● Written exercise:
Reproduce the following listing line by line, preserving every character, space, and line break without alteration.

:::

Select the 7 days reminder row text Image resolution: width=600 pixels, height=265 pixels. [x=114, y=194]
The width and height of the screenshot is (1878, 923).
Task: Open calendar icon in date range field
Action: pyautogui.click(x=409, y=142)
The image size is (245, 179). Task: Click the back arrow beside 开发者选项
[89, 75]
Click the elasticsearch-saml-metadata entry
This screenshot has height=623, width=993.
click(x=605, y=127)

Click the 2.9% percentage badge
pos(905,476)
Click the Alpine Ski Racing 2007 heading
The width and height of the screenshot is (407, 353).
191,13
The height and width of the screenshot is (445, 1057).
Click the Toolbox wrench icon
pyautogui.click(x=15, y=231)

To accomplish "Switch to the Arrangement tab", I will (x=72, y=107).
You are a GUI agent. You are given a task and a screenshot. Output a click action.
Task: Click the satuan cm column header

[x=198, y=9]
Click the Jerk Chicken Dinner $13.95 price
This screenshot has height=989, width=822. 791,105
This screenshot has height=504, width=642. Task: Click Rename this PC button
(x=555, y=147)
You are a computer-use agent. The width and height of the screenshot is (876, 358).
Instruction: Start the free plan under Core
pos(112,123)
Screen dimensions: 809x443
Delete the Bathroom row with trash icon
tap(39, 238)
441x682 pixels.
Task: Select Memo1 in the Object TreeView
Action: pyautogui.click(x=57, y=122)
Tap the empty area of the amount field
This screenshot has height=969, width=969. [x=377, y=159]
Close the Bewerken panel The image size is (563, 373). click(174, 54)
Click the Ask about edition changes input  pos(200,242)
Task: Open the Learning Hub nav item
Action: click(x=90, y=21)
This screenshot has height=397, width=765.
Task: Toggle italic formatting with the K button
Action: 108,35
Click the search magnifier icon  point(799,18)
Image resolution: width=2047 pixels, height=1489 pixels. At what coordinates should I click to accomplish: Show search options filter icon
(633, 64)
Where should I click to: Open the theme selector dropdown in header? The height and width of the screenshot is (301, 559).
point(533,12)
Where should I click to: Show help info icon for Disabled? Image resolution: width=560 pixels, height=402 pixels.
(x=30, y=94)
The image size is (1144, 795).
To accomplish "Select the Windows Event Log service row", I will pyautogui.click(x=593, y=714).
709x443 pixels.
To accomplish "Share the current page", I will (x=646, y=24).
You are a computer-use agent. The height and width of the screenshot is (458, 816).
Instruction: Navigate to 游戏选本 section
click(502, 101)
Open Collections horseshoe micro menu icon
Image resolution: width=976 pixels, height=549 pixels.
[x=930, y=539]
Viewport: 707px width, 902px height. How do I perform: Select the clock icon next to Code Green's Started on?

:::

● Solution:
Select the 7 days reminder row text Image resolution: width=600 pixels, height=265 pixels. [x=114, y=194]
The width and height of the screenshot is (1878, 923).
Task: Open calendar icon in date range field
Action: pyautogui.click(x=409, y=142)
The image size is (245, 179). Task: Click the back arrow beside 开发者选项
[89, 75]
Click the elasticsearch-saml-metadata entry
This screenshot has height=623, width=993.
click(x=605, y=127)

Click the 2.9% percentage badge
pos(905,476)
Click the Alpine Ski Racing 2007 heading
The width and height of the screenshot is (407, 353).
191,13
The height and width of the screenshot is (445, 1057).
Click the Toolbox wrench icon
pyautogui.click(x=15, y=231)

To accomplish "Switch to the Arrangement tab", I will (x=72, y=107).
You are a GUI agent. You are given a task and a screenshot. Output a click action.
Task: Click the satuan cm column header

[x=198, y=9]
Click the Jerk Chicken Dinner $13.95 price
This screenshot has height=989, width=822. 791,105
This screenshot has height=504, width=642. Task: Click Rename this PC button
(x=555, y=147)
You are a computer-use agent. The width and height of the screenshot is (876, 358).
Instruction: Start the free plan under Core
pos(112,123)
Screen dimensions: 809x443
Delete the Bathroom row with trash icon
tap(39, 238)
441x682 pixels.
Task: Select Memo1 in the Object TreeView
Action: pyautogui.click(x=57, y=122)
Tap the empty area of the amount field
This screenshot has height=969, width=969. [x=377, y=159]
Close the Bewerken panel The image size is (563, 373). click(174, 54)
Click the Ask about edition changes input  pos(200,242)
Task: Open the Learning Hub nav item
Action: click(x=90, y=21)
This screenshot has height=397, width=765.
Task: Toggle italic formatting with the K button
Action: 108,35
Click the search magnifier icon  point(799,18)
Image resolution: width=2047 pixels, height=1489 pixels. At what coordinates should I click to accomplish: Show search options filter icon
(633, 64)
Where should I click to: Open the theme selector dropdown in header? The height and width of the screenshot is (301, 559).
point(533,12)
Where should I click to: Show help info icon for Disabled? Image resolution: width=560 pixels, height=402 pixels.
(x=30, y=94)
The image size is (1144, 795).
To accomplish "Select the Windows Event Log service row", I will pyautogui.click(x=593, y=714).
709x443 pixels.
To accomplish "Share the current page", I will (x=646, y=24).
You are a computer-use agent. The height and width of the screenshot is (458, 816).
Instruction: Navigate to 游戏选本 section
click(502, 101)
Open Collections horseshoe micro menu icon
Image resolution: width=976 pixels, height=549 pixels.
[x=930, y=539]
Viewport: 707px width, 902px height. How do I perform: Select the clock icon next to Code Green's Started on?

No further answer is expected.